Interfering with the Remote-controlled car: Analysis of a Child’s Game, aged 5

My nephews recently had a remote-controlled car purchased for them each following the Boxing Day sales. Today, they were both playing with them at the same time and they discovered, much to the dismay of one and the delight of the other, that the two different remotes could be used to operate the same car.

M., aged 5, on discovering this fact, manipulated it to form his own game. Instead of playing with his own remote-controlled car, he decided to disrupt his brother’s operation of his own car. He decided to interfere with his brother’s control of his own remote-controlled car. This provoked tears on the part of his older brother.

Now, this invented game of M. – to interfere with his brother’s control of his car – was clearly more pleasurable than controlling his own car. The question is why this was the case. At a general level, the disruptive strategy can be seen to interrupt the control or mastery of his older brother over the car. Yet, why would this be pleasurable? Firstly, one may assume that there is joy in frustrating the brother’s attempt at mastery over the car. M. clearly relished the pain he was causing his brother and the tears he was provoking. He was enjoying the frustration at the loss of control that his brother was experiencing. Yet, there remains the further question – why was the observation of this frustration at loss of control and mastery giving rise to pleasure? What is so pleasurable in observing the suffering of someone else? Was M.’s game based in the outpouring of resentment at his brother’s status in the family as eldest son? Or was the game completely sadistic?

I believe there is a strong element of sadism in the game and I believe it is related to the negotiation of power among the two brothers, or based in a strong element of sibling rivalry. For, in M.’s game, when he takes over control of the car from the brother, he is moving into his position. There is an implicit identification with the position of the older brother who is in control of the car.

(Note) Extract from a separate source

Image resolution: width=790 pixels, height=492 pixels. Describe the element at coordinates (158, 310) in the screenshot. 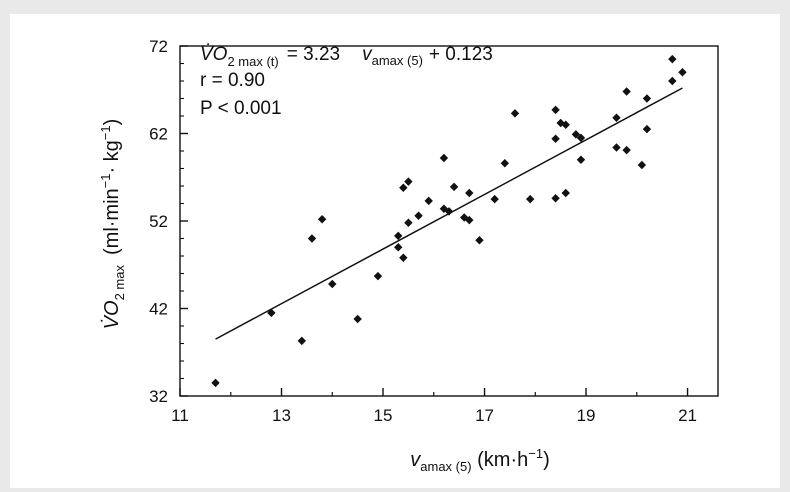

Here, it is worth pointing out that the older brother presumably operates the car with more skill than the younger M.

If this interpretation is correct, then the sadism at the heart of the game becomes clearer. In frustrating the older brother and making him suffer, M. is directing hostility at a version of himself that he sees in him. He is making himself an object in the mirror of his older brother: an object upon which he can inflict suffering. That object of the self, that version, deserves suffering because it is weaker and inferior, more clumsy in controlling the car – it doesn’t compare with an idealised position of strength and skill.

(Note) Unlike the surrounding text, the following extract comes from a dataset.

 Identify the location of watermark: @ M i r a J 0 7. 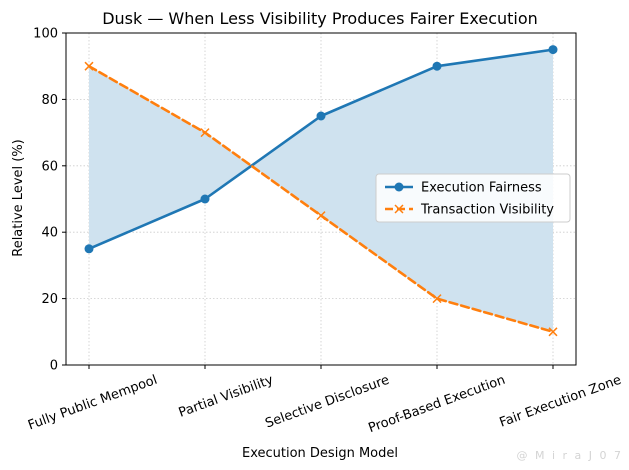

A final comment may be made about the object over which M. is attempting to exert his power and influence. It is a car. The immediate interpretation would be the most obvious: that the car represents the phallus. However, it is worthwhile mentioning that it is not only this that it represents – as Freud points out, everything is over-determined and carries many connotations all at once. The car is also a key symbol of power and individuality in the west. It may also be added that a car is an adult thing, which only adults can drive – it also represents maturity. What other associations the child is making around the idea of the car remain his own – I have not attempted to unlock the flow of free associations.